Domestic Politics in Senegal: Part I
s one of 16 countries located in Western Africa according to themakeupexplorer, the Senegal stands out an unusual Regional ratios political stability and violence. As one of the few African states, it never had to experience a coup. Especially after the exemplary change of power in 2000, it had an almost exemplary reputation as a model democratic state in the region.
But just a few years after the fall of the Wall, the so-called “Alternance”, the negative development began and in the course of the last years of A. Wade’s reign this picture became more and more cloudy. Changes of ministers were the order of the day, the president cultivated an autocratic and often impulsive leadership style, and the opposition complained of undemocratic conditions. At the beginning of President Wade’s second term in 2007, the opposition catapulted itself out of democratic events by boycotting the parliamentary elections and leaving parliament to the ruling party and its allies.
In the run-up to the presidential elections in February 2012 and the discussion about the constitutional conformity of President Wade’s renewed candidacy, there were violent clashes, demonstration bans and violent demonstrations, and Senegal repeatedly made negative headlines.
With the election of Macky Sall as the fourth president of independent Senegal in April 2012, however, another peaceful change of power took place and Senegal continues to be the great exception in the unstable region of West Africa. Macky Sall was confirmed for another term in May 2019.
Parliamentary elections were held in July 2012 and resulted in an absolute majority for the governing coalition. This was in the 2017 elections clearly confirmed. The local elections in June 2014 brought the ruling coalition heavy losses, especially in the major urban centers.
Idrissa Seck election poster for the 2007 presidential election
Power groups, political participation and elections since the Alternance
The particular hallmark of Senegalese domestic politics throughout the Wade era were the frequent changes of government. Ministers were replaced by President Wade at an almost inflationary rate and in 12 years of PDS government Wade had 6 heads of government.
His first prime minister Moustapha Niasse, an experienced politician, leader of the Alliance des Forces de Progrès (AFP) party and Wade’s most important supporter in the runoff election of March 19, 2000, was history after just one year (Niasse also stood in the previous presidential elections and is now President of Parliament).
One month before the parliamentary elections in April 2001, Wade dissolved the government and appointed Mame Madior Boye from the ranks of the PDS as the first woman to be Prime Minister.

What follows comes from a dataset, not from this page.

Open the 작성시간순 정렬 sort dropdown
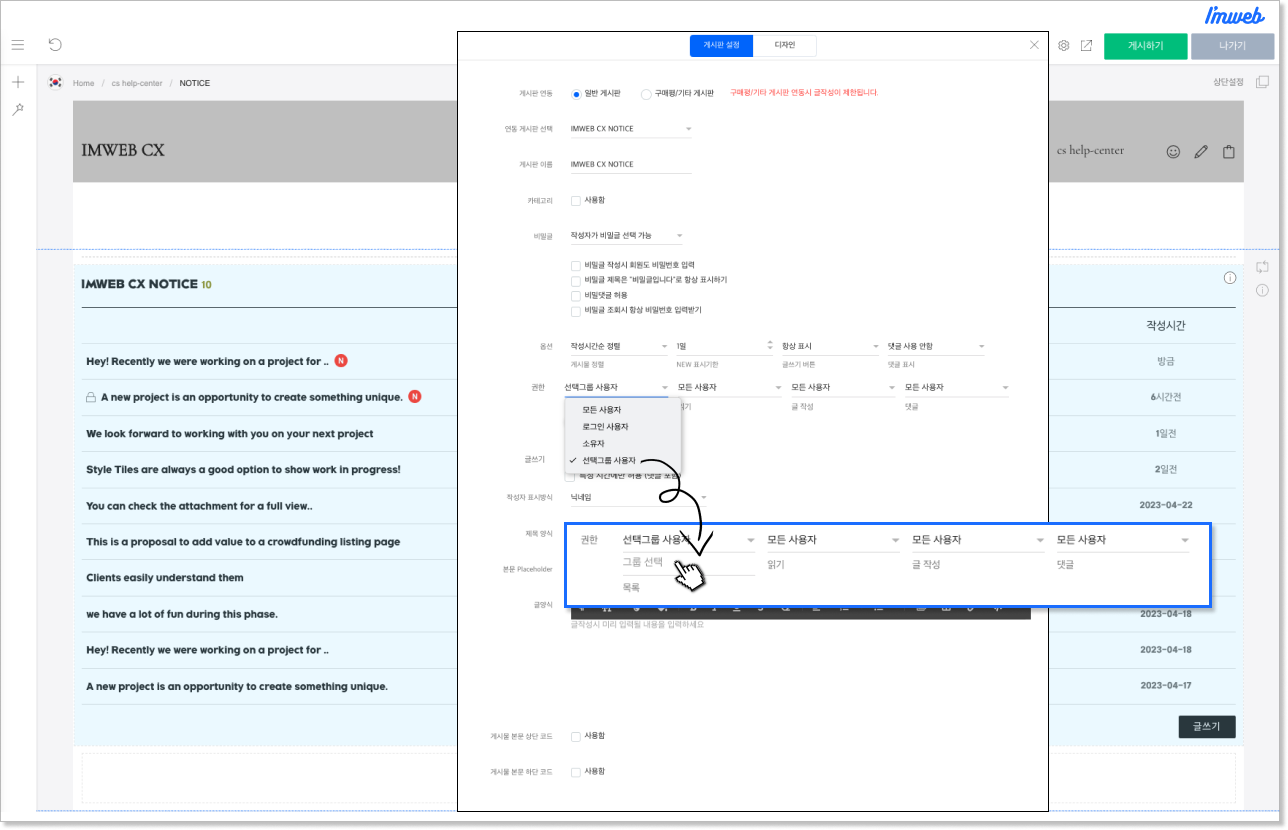 (x=618, y=347)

In the parliamentary elections, the PDS won a broad two-thirds majority (89 out of 120 seats) and Wade now had an extensive, democratically legitimized power base.
More than 1,800 people were killed in the sinking of the state-run Joola ferry that connected Dakar with Ziguinchor. The national drama sparked a serious domestic political crisis, Wade dismissed the government and tasked his confidante Idrissa Seck with the formation of a new government.

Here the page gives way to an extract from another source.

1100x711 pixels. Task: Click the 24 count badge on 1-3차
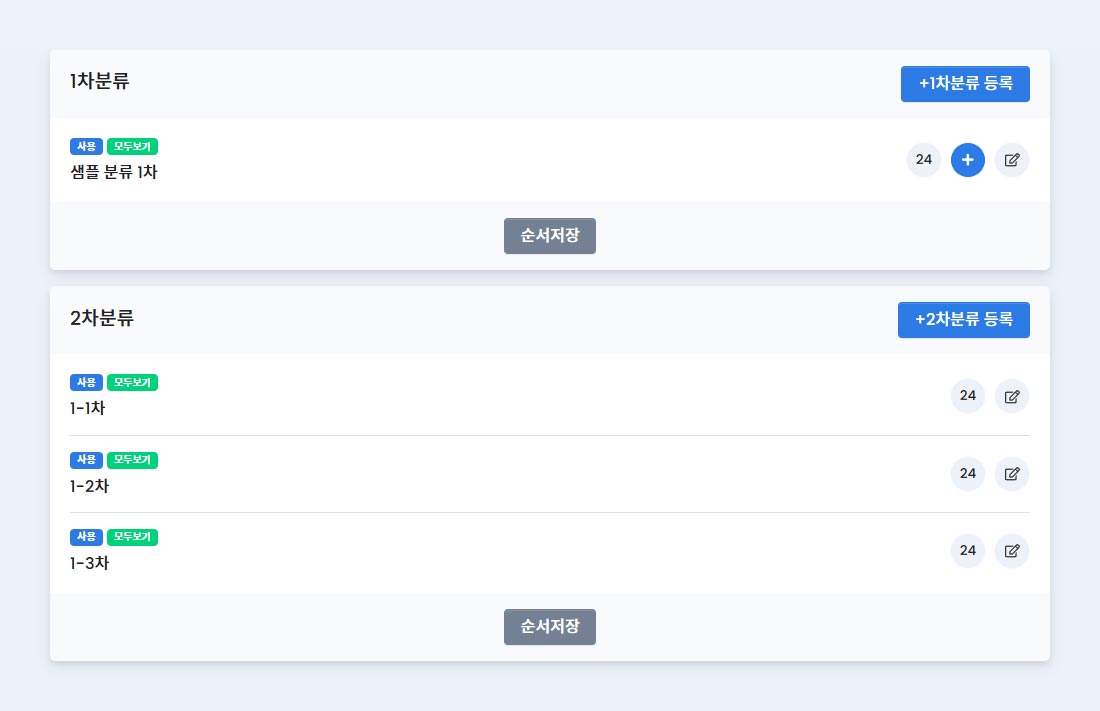[x=967, y=551]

Wade’s political foster child quickly mutated into a domestic rival and was seen by many observers as a potential successor to Wade. After a protracted internal power struggle, he announced his resignation in April 2004 and was probably only just before his impeachment.

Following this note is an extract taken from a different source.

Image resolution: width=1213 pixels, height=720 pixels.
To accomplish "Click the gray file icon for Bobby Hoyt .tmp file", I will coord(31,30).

In July 2005, the mayor of Thies was accused of embezzlement and remained in custody for the next seven months, until the case was dropped for no reason and he was discreetly released from custody before an important national football match.
After that, Seck was long considered a joker of Senegalese domestic politics, who alternately reconciled with Wade or kept his distance. He finished second in the 2007 presidential election, but in the 2012 elections his long maneuvering seems to have had a negative impact and he was only fourth.
The fourth Prime Minister of the Wade era, Macky Sall, also stood out as a critic and, according to opinion polls, a promising potential successor to Wade and was finally elected fourth President of the Republic in a runoff on March 25, 2012 and in office again in the presidential elections in May 2019 approved.
Sall was head of government from April 2004 to June 2007. After the former interior minister had successfully campaigned for the president and was instrumental in his re-election, he too fell victim to his popularity and was replaced by Cheikh Hadjibou Soumaré.
This, however, had to atone for the devastating defeat of the ruling party in the local elections in March 2009 and surrender his office to Souleymane Ndéné Ndiaye, who held the office until Wade was voted out of office.
Election poster Wade 2007
President Wade headed the state for two mandates and enjoyed great popularity for a long time among the population, who saw the iridescent “goor gi” (Wolof: respectful term for an older man) his autocratic leadership style. Wade was able to win the presidential election on February 25, 2007 with an absolute majority in the first ballot with a high voter turnout of 73%, but the dissatisfied votes in the population soon began to increase.
In the course of the presidential election, the main opposition parties accused the president’s camp of electoral fraud and boycotted the parliamentary elections on June 3, 2007. 131 of the 150 parliamentary seats went to the governing coalition SOPI 2007, the remaining seats were distributed among various smaller parties. The turnout was even below 40 percent. The opposition had thus catapulted itself out of the constitutional framework and completely given up the possibility of parliamentary influence. Their attempt to resume an institutionalized political dialogue on the organization so-called “Assises nationales” failed because President Wade did not recognize the political legitimacy of this body.